Max Dimension of GridSize and BlockSize

Accelerated Computing CUDA CUDA Programming and Performance
1

Hi@all,

I have a question concering the dimension of blocksize and gridsize. Why I’m not able to define

dim3 dimBlock (512,1,1);
dim3 dimGrid (1,1024,1024);

I have the following graphiccard:

CUDA Device #0
Major revision number: 2
Minor revision number: 1
Name: GeForce GT 425M
Total global memory: 1008271360
Total shared memory per block: 49152
Total registers per block: 32768
Warp size: 32
Maximum memory pitch: 2147483647
Maximum threads per block: 1024
Maximum dimension 0 of block: 1024
Maximum dimension 1 of block: 1024
Maximum dimension 2 of block: 64
Maximum dimension 0 of grid: 65535
Maximum dimension 1 of grid: 65535
Maximum dimension 2 of grid: 65535
Clock rate: 1120000
Total constant memory: 65536
Texture alignment: 512
Concurrent copy and execution: Yes
Number of multiprocessors: 2
Kernel execution timeout: No
Kernel concurrent execution: Yes

Many thanks for your reply :)

2

I never tried so many blocks before.

Can you try

dim3 dimGrid(1024, 1024, 1);

and

dim3 dimGrid(1, 256, 256);

and tell us the result?

3

I configured my kernel with

dim3 dimGrid(1024, 1024, 1);

and

dim3 dimGrid(1, 256, 256);

and every time I got a first chance exception:

First-chance exception at 0x757fb727 in Test.exe: Microsoft C++ exception: cudaError at memory location 0x002fcc30…

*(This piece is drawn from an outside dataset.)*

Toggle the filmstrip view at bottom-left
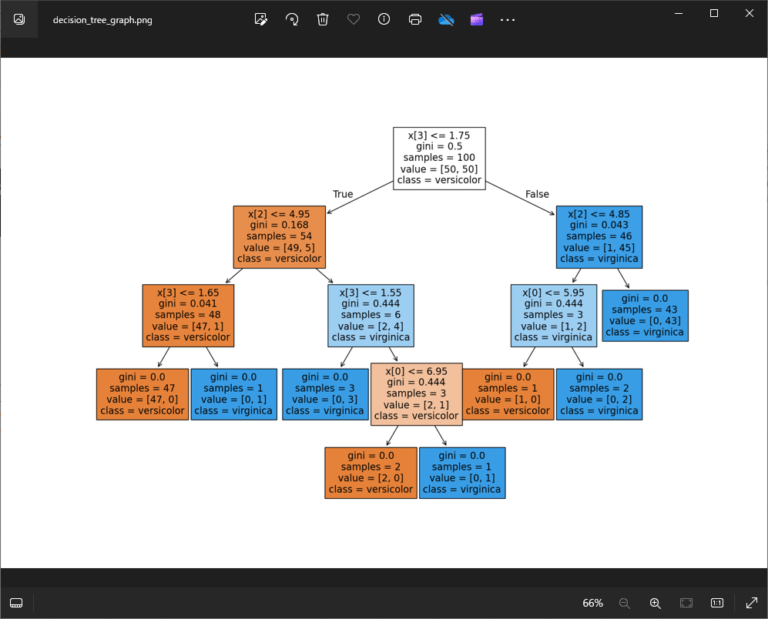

First-chance exception at 0x757fb727 in Test.exe: Microsoft C++ exception: [rethrow] at memory location 0x00000000.

but the configuration

dim3 dimGrid(1,256,1);

works. really strange External Image

I thought only the number of threads per block are limited, e.g. (blockDim.x * blockDim.y * blockDim.z) < 1024

4

It’s probably not the grid size that’s causing the problem. How do you allocate your host and device memory?

5

I allocate the host memory with:

CUDA_SAFE_CALL( cudaMallocHost( (void**) &h_A, sizeofA ));

and the device memory with

CUDA_SAFE_CALL( cudaMalloc( (void**) &d_A, sizeofA ));

the memcopy is done with

cudaMemcpyAsync(d_A, h_A, sizeofA , cudaMemcpyHostToDevice);

only for test I only calculate in the kernel:

global void test(double* a, double* b, double* c)
{

const unsigned int tidx = blockDim.x * blockIdx.x +  threadIdx.x;
const unsigned int tidy = blockDim.y * blockIdx.y + threadIdx.y;	

const unsigned int tid =  threadIdx.x * 400 + tidy;
const unsigned int row = tidx * 400;
const unsigned int col = tidy * 400;

}

I call the function with

dim3 dimBlock(512,1,1);
dim3 dimGrid(1,1024,1024);

dot<<<dimBlock, dimGrid>>>(d_A, d_B, d_C);

6

First problem I see is with your calculation of index. When you do dimGrid(1,1024,1024), you are using the Y and Z dimensions but your tidx and tidy aren’t using the index in the Z dimension.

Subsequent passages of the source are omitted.